- DVD cover art
- 神鵰俠侶
- Genre: Wuxia
- Based on: The Return of the Condor Heroes by Jin Yong
- Directed by: Young Pei-pei
- Starring: Richie Ren; Jacklyn Wu;
- Opening theme: "Wild and Carefree" (任逍遙) by Richie Ren
- Ending theme: "Sad Pacific Ocean" (伤心太平洋) by Richie Ren
- Country of origin: Taiwan
- Original language: Mandarin
- No. of episodes: 47

Production
- Producer: Young Pei-pei
- Production location: Taiwan
- Running time: ≈45 minutes per episode

Original release
- Network: TTV
- Release: 25 August – 28 October 1998

= The Return of the Condor Heroes (1998 Taiwanese TV series) =

1998 Taiwanese TV series

The Return of the Condor Heroes is a Taiwanese wuxia television series adapted from the novel of the same title by Jin Yong.
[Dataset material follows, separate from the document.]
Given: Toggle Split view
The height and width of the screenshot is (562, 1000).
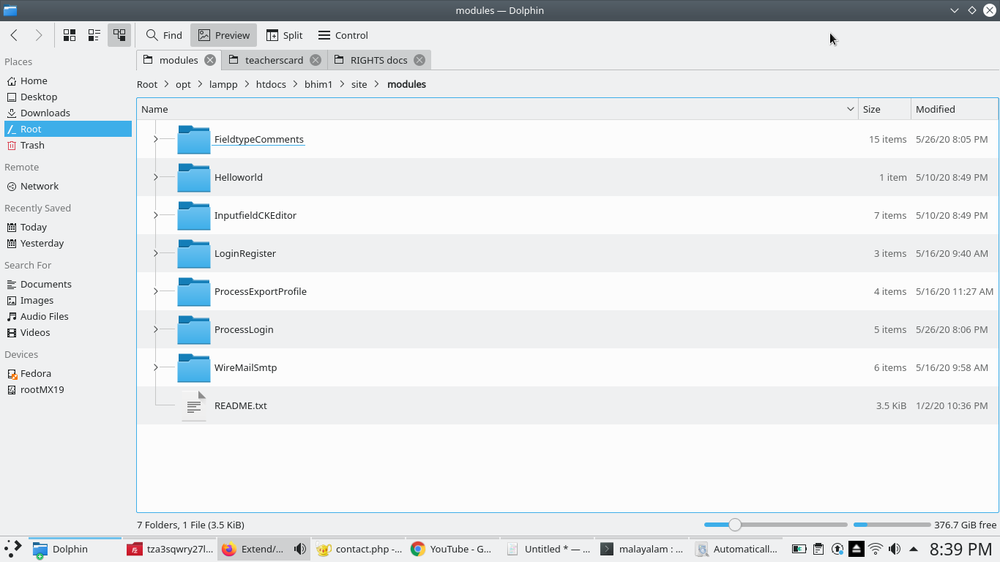Looking at the screenshot, I should tap(284, 35).
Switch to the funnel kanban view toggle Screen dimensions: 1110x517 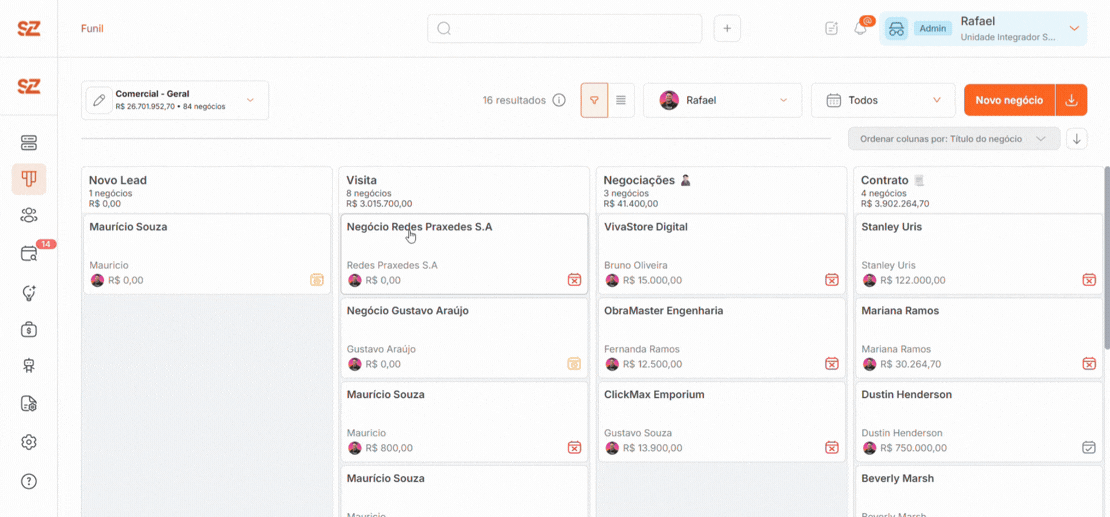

It was first broadcast on TTV in 1998 in Taiwan.

== Reception ==

The series was poorly received in Taiwan and in other countries because Richie Ren and Jackyln Wu were seen to be poor choices as the leads. Some "innovations" were also widely criticised (Wu wears a black cloak instead of ethereal white as in the book). The series has also received negative criticism about not being faithful to the original story.